Your instructions
Copy exactly the lines of the data below that run from the line holding "You are a computer-use agent." through the line holding "Instruction: Select the Léa Moreau name", both ends included.

Records for this task
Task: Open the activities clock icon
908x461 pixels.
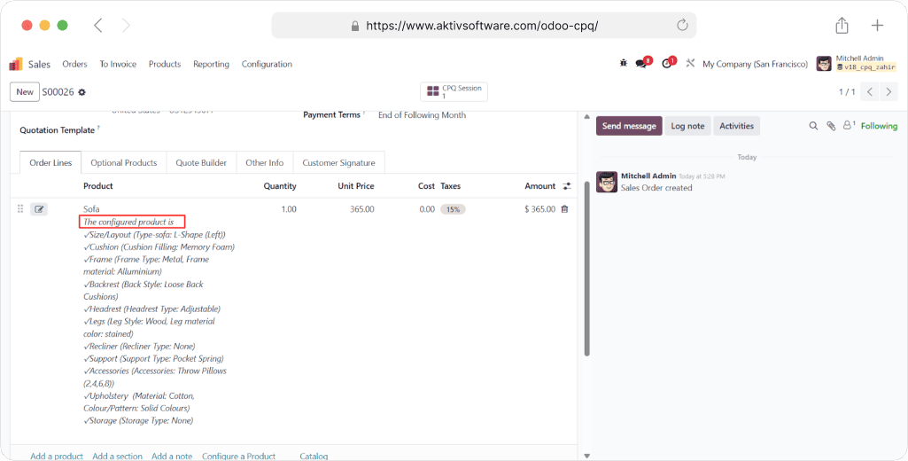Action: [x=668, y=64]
* * *
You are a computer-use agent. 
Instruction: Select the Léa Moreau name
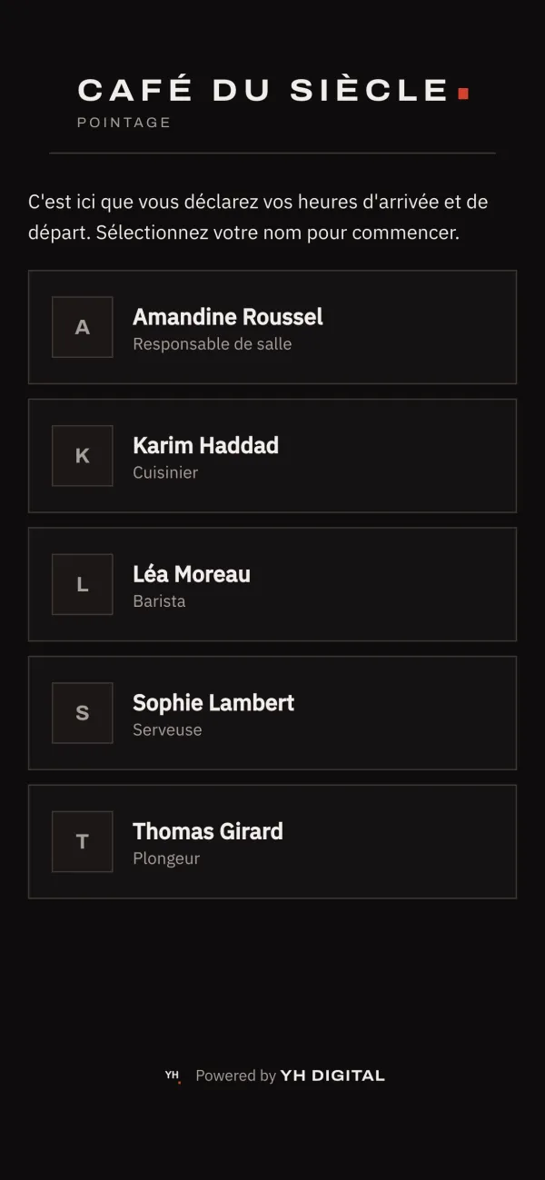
* * *
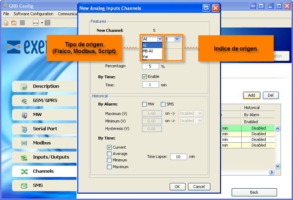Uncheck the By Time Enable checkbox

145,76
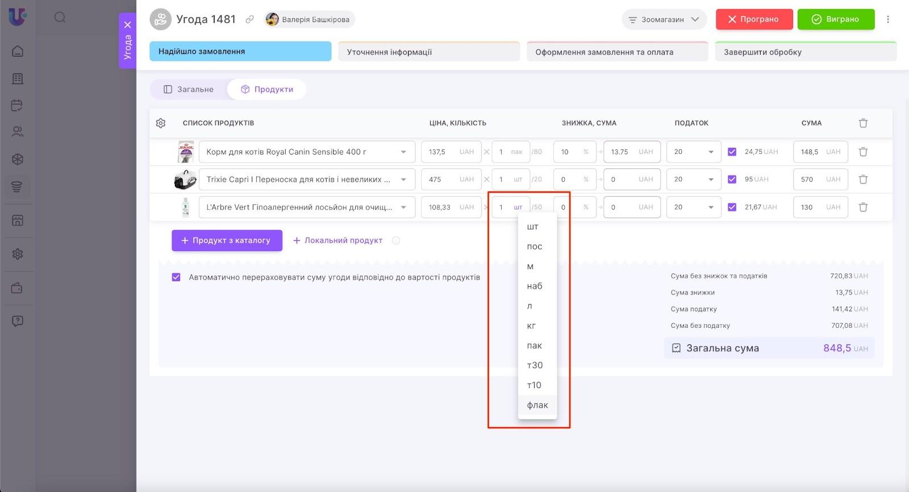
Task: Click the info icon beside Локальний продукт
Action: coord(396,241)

Expected answer
You are a computer-use agent. 
Instruction: Select the Léa Moreau name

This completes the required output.